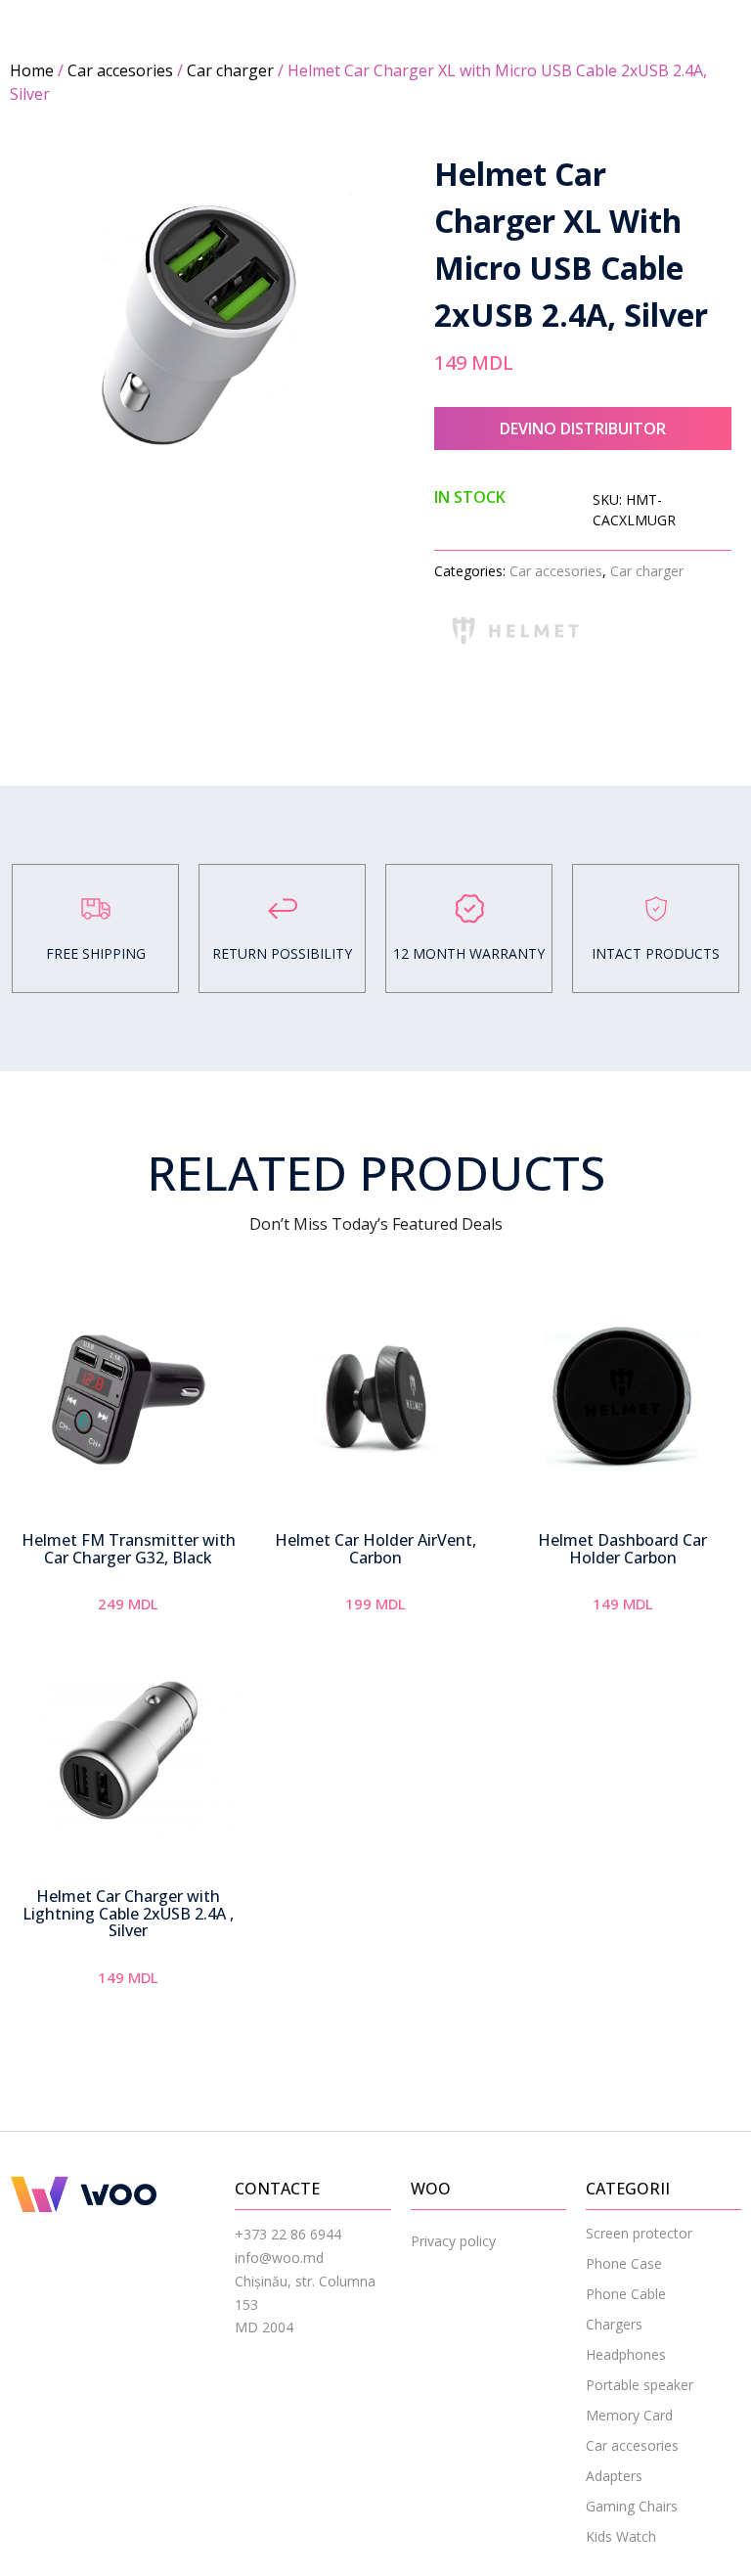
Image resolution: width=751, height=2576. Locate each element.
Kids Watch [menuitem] (621, 2536)
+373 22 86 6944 (288, 2234)
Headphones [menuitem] (626, 2354)
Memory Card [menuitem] (629, 2415)
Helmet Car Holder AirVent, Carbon (375, 1548)
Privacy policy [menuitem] (453, 2241)
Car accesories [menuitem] (632, 2445)
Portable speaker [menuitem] (639, 2384)
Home (32, 70)
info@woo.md (279, 2257)
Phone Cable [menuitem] (626, 2293)
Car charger (230, 70)
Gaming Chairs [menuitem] (632, 2506)
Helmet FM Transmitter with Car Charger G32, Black (129, 1548)
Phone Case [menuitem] (624, 2263)
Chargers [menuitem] (614, 2324)
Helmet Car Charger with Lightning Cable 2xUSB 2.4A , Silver (128, 1913)
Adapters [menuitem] (614, 2475)
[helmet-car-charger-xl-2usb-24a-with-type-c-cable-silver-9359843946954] (193, 324)
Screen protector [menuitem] (639, 2233)
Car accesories (120, 70)
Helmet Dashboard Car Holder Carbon (622, 1548)
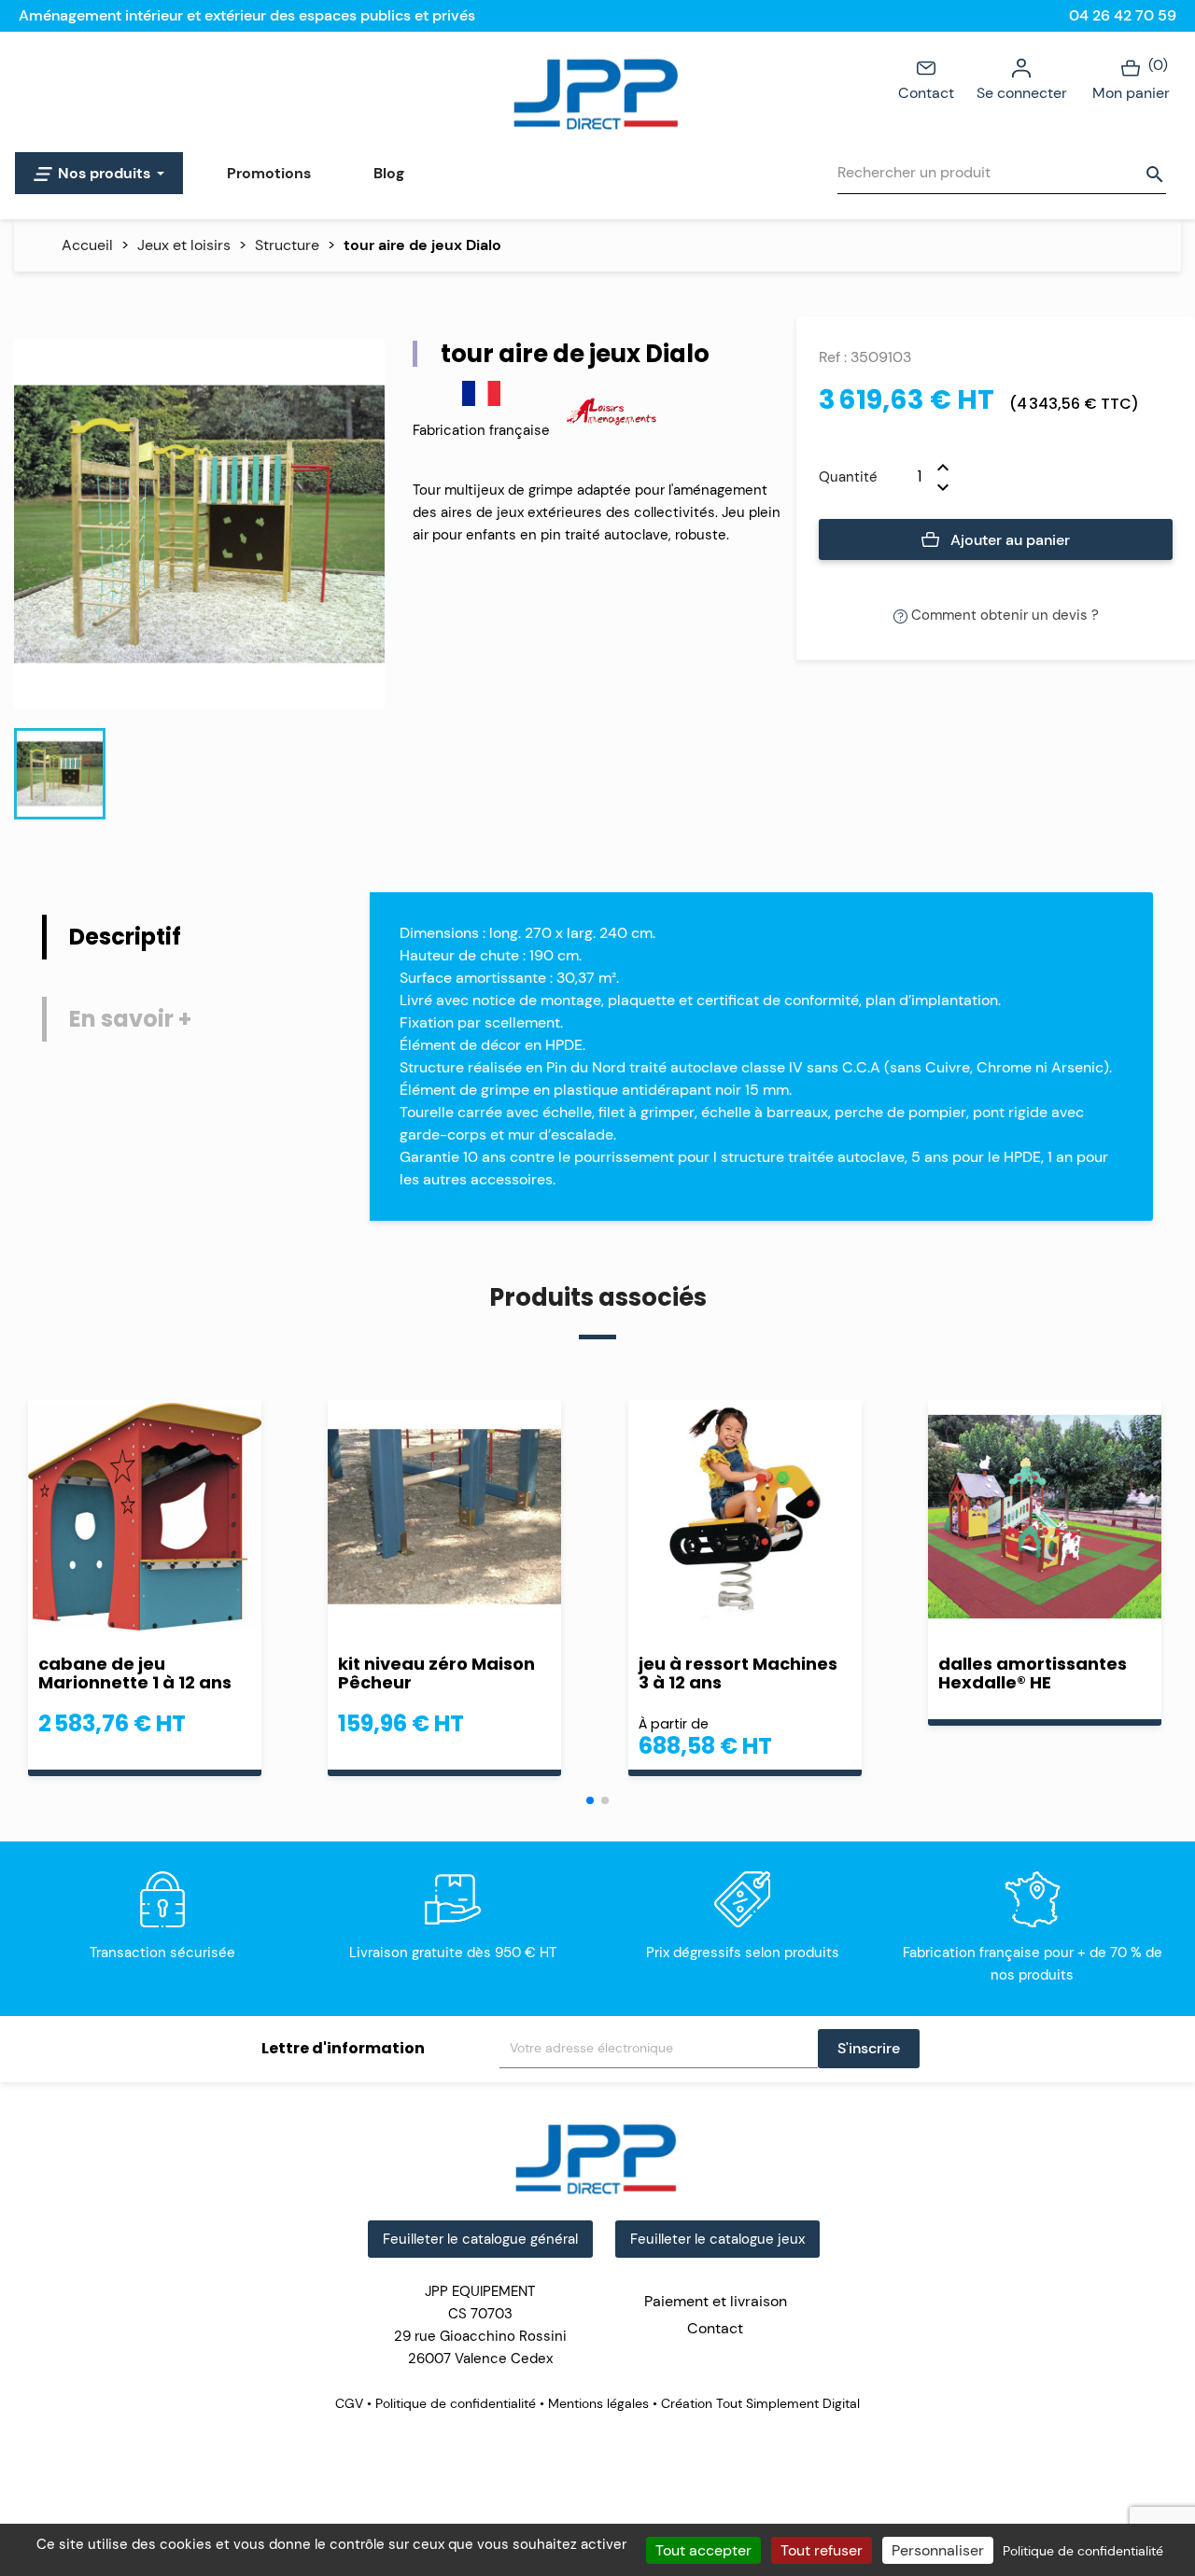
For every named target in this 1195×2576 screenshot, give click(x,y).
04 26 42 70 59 (1122, 15)
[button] (590, 1800)
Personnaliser (938, 2550)
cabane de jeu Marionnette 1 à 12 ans (135, 1673)
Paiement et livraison (715, 2301)
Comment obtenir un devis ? (1003, 615)
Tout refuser (821, 2550)
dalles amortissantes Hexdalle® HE (1032, 1673)
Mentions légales (598, 2403)
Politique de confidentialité (456, 2403)
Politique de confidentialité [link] (1083, 2550)
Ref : (833, 357)
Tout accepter (703, 2550)
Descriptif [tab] (125, 936)
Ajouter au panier (1008, 540)
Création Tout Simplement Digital (758, 2403)
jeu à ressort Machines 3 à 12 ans (738, 1673)
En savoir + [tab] (130, 1018)
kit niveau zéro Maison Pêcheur (436, 1673)
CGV (351, 2403)
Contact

**What is needed**
Please copy out the whole listing exactly, minus its pictures.

**Solution below**
Image resolution: width=751, height=2576. Locate each element.
Kids Watch [menuitem] (621, 2536)
+373 22 86 6944 (288, 2234)
Headphones [menuitem] (626, 2354)
Memory Card [menuitem] (629, 2415)
Helmet Car Holder AirVent, Carbon (375, 1548)
Privacy policy [menuitem] (453, 2241)
Car accesories [menuitem] (632, 2445)
Portable speaker [menuitem] (639, 2384)
Home (32, 70)
info@woo.md (279, 2257)
Phone Cable [menuitem] (626, 2293)
Car charger (230, 70)
Gaming Chairs [menuitem] (632, 2506)
Helmet FM Transmitter with Car Charger G32, Black (129, 1548)
Phone Case [menuitem] (624, 2263)
Chargers [menuitem] (614, 2324)
Helmet Car Charger with Lightning Cable 2xUSB 2.4A , Silver (128, 1913)
Adapters [menuitem] (614, 2475)
[helmet-car-charger-xl-2usb-24a-with-type-c-cable-silver-9359843946954] (193, 324)
Screen protector [menuitem] (639, 2233)
Car accesories (120, 70)
Helmet Dashboard Car Holder Carbon (622, 1548)
For every named target in this 1195×2576 screenshot, give click(x,y).
04 26 42 70 59 (1122, 15)
[button] (590, 1800)
Personnaliser (938, 2550)
cabane de jeu Marionnette 1 à 12 ans (135, 1673)
Paiement et livraison (715, 2301)
Comment obtenir un devis ? (1003, 615)
Tout refuser (821, 2550)
dalles amortissantes Hexdalle® HE (1032, 1673)
Mentions légales (598, 2403)
Politique de confidentialité (456, 2403)
Politique de confidentialité [link] (1083, 2550)
Ref : (833, 357)
Tout accepter (703, 2550)
Descriptif [tab] (125, 936)
Ajouter au panier (1008, 540)
Création Tout Simplement Digital (758, 2403)
jeu à ressort Machines 3 à 12 ans (738, 1673)
En savoir + [tab] (130, 1018)
kit niveau zéro Maison Pêcheur (436, 1673)
CGV (351, 2403)
Contact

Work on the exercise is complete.